Performance Measurement Architecture

26 March, 2002

Editor: Russ Hobby, Internet2

Introduction

A primary component of the Internet2 End-to-End Initiative is Performance Measurement. Measurement is necessary to determine the health and capabilities of the network connection as well as to locate performance problems when they occur. Currently each computer system administrator or network operator has some measurement capability within their own domain. There are also simple tools to probe the performance along specific paths. However, there are no consistent measurement capabilities across domains that can provide detailed information on the performance along a path.

This document lays out the various aspects of an End-to-End Performance Measurement Architecture. End-to-end performance in the context of this document will not only include the traditional network portions of the path, but also the host computer/operating system and applications that make up the complete path as a performance bottleneck in any of these portions will affect the overall performance as seen by the und user.

This paper will look at the measurement architecture as three main sections, the Measurement Infrastructure, the Measurement Analysis and the Presentation. The paper will also consider some of the common tools and support needed by all three sections.

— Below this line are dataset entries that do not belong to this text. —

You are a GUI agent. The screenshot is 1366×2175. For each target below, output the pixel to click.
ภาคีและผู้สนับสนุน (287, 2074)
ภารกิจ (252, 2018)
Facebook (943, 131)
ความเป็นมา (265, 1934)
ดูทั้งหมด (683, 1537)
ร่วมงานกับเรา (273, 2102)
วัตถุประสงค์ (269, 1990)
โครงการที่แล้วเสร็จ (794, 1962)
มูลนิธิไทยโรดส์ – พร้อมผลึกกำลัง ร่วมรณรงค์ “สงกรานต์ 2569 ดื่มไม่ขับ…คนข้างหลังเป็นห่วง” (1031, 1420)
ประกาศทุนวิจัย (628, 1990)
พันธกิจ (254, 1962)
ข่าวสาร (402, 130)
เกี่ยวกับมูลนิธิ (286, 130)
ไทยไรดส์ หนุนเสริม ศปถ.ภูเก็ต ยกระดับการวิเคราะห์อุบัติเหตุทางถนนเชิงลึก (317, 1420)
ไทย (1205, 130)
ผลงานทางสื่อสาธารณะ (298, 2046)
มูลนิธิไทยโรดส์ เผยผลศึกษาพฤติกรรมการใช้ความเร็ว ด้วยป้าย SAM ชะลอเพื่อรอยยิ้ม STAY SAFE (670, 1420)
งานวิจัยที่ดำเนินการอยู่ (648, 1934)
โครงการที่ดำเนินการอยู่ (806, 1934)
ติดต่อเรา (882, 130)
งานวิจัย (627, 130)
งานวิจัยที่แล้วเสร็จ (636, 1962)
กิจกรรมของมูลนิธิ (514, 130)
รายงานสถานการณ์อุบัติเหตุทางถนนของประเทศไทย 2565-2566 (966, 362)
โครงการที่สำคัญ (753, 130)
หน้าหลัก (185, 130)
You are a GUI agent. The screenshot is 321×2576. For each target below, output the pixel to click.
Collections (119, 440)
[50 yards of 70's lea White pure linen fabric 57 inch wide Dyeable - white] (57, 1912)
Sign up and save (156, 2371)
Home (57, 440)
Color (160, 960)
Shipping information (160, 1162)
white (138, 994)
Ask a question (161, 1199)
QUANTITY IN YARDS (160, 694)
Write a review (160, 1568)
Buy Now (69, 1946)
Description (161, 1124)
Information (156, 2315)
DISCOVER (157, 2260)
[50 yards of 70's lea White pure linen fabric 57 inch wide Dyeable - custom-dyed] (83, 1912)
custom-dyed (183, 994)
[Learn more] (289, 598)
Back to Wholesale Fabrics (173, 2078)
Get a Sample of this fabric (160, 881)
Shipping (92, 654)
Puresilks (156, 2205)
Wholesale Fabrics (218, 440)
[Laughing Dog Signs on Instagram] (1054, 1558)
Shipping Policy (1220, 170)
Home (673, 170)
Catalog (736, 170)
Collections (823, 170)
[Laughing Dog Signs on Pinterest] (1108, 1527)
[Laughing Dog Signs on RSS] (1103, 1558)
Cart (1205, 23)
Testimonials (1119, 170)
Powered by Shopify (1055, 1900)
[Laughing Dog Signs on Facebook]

The Measurement Infrastructure is the instrumentation of the end-to-end path that provides the basic data needed to determine performance capabilities and locate problems. This includes measurement devices, data from existing devices in the path and the data with their formats that are generated by these devices. This section will also look at the storage of the data to provide a performance history of the various portions of the path and security issues such as access control.

The Performance Analysis section addresses how the basic data can be analyzed to provide meaning to the collected data.

The Presentation section looks at the needs of various types of users of the measurements and the presentation modes that might be made available to them. Finally the Tools and Support section will examine some basic tools that might be made available to more easily create and support all parts of the Performance Measurement Architecture.

Measurement Infrastructure

The measurement infrastructure collects and provides all the basic measurement data used to determine performance. The infrastructure consists of all the measurement devices that collect the basic measurements and store them for use in analysis.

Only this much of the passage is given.